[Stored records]

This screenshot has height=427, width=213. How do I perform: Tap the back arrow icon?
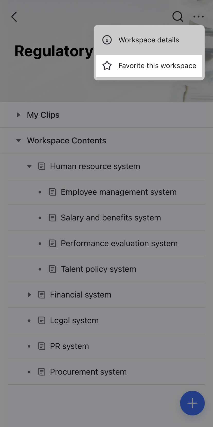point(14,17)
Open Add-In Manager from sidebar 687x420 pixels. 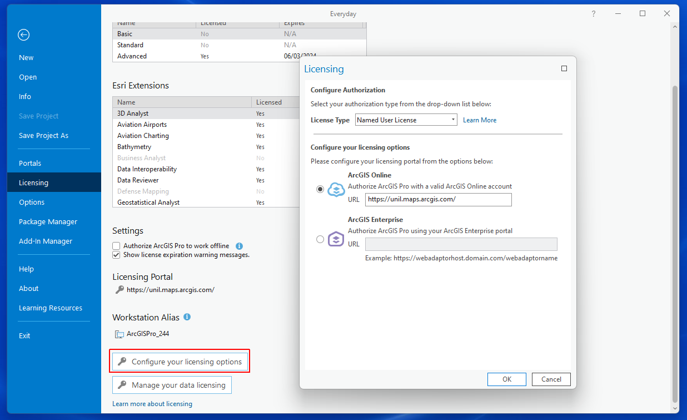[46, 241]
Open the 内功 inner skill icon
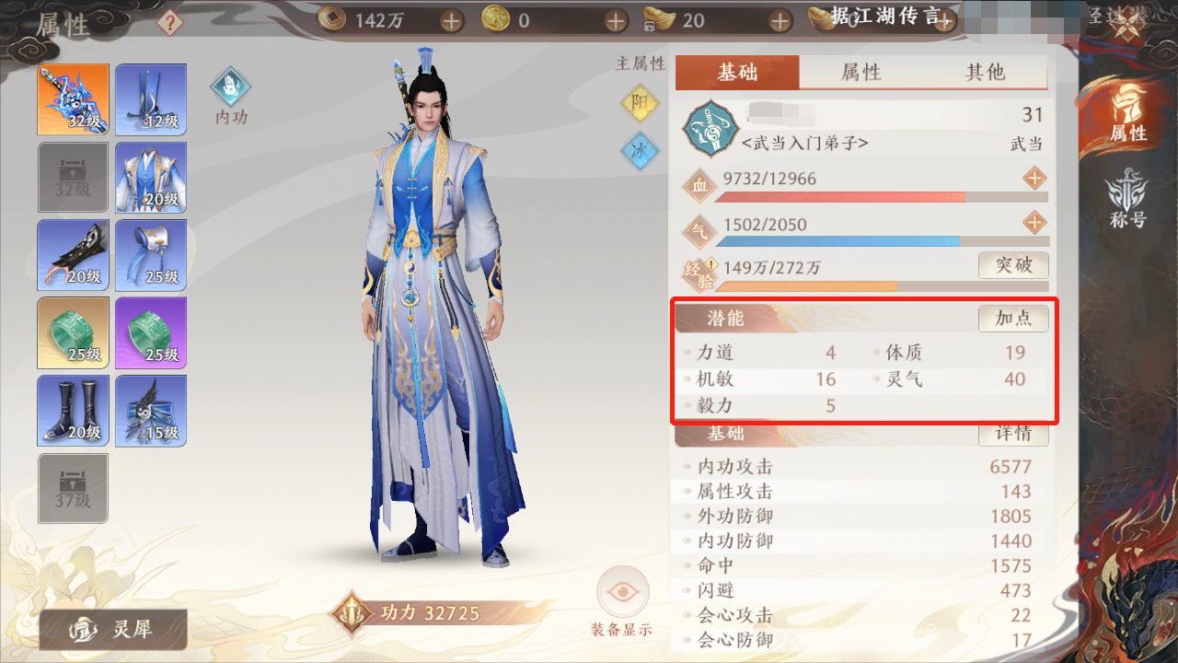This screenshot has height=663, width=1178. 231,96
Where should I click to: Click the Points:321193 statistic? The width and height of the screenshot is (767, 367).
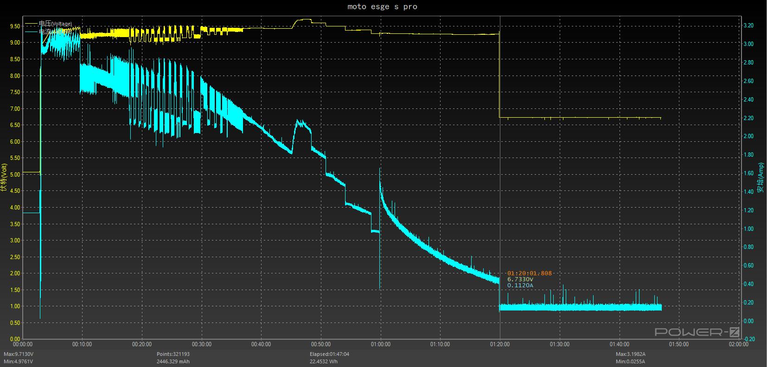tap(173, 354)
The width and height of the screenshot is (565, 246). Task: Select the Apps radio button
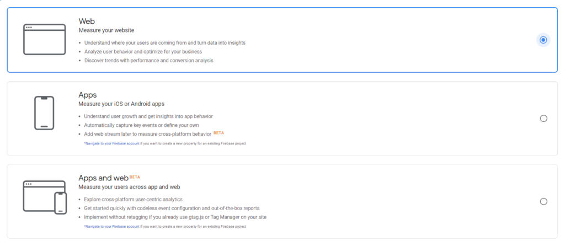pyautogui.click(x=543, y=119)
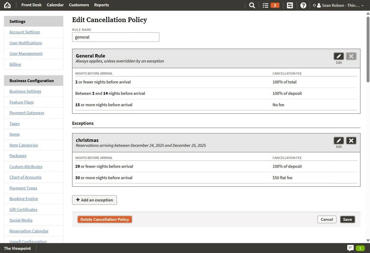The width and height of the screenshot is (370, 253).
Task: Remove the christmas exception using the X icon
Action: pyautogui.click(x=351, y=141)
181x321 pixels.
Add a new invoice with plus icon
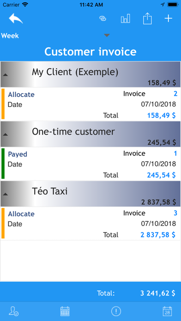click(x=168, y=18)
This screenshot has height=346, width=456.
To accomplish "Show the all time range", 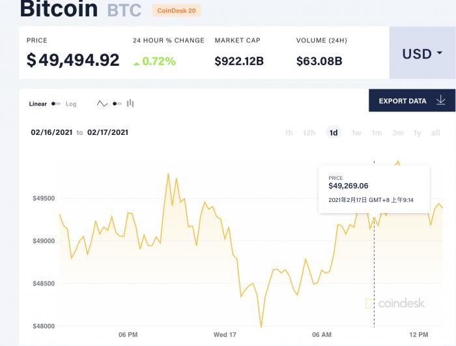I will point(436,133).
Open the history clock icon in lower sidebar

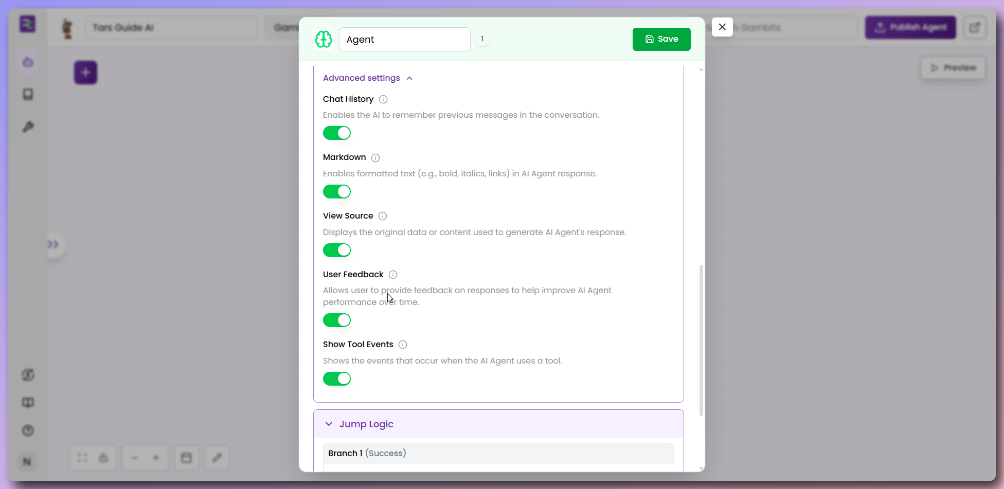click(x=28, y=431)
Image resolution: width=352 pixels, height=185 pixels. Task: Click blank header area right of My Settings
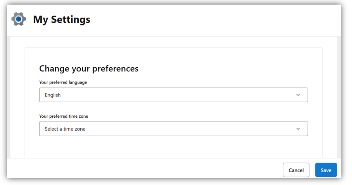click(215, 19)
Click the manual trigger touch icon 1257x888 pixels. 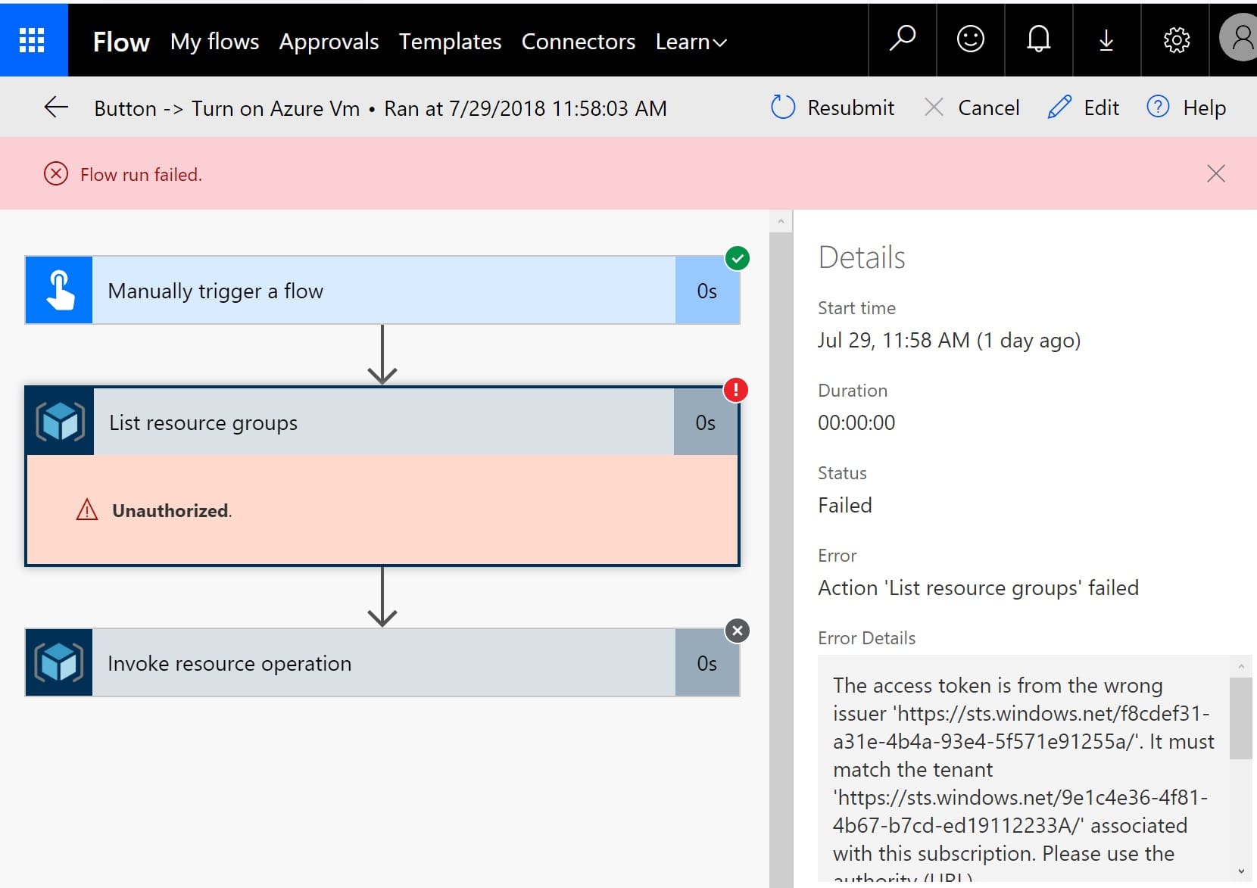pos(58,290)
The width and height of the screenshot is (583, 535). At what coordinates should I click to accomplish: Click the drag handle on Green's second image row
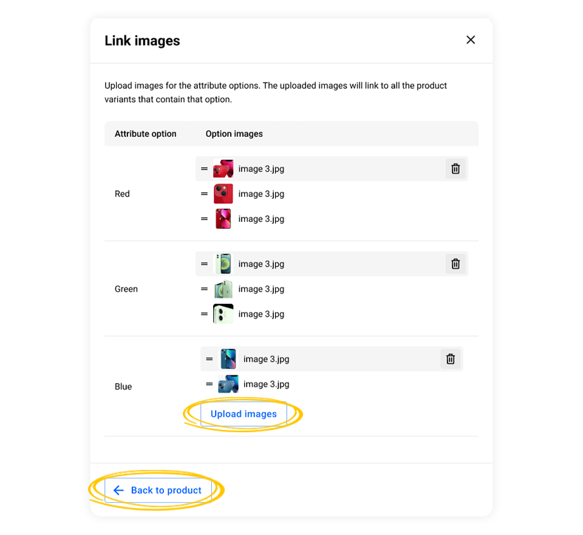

- [CHALLENGE]: Put the rows into a numbered list, beginning at the row that has "Open the 内功 inner skill icon" and stopping after the row that has "tap(173, 354)", with blank lines dropped. Leave the pictures out.

- [OUTPUT BELOW]:
1. Open the 内功 inner skill icon
2. This screenshot has height=663, width=1178. 231,96
3. Where should I click to: Click the Points:321193 statistic? The width and height of the screenshot is (767, 367).
4. tap(173, 354)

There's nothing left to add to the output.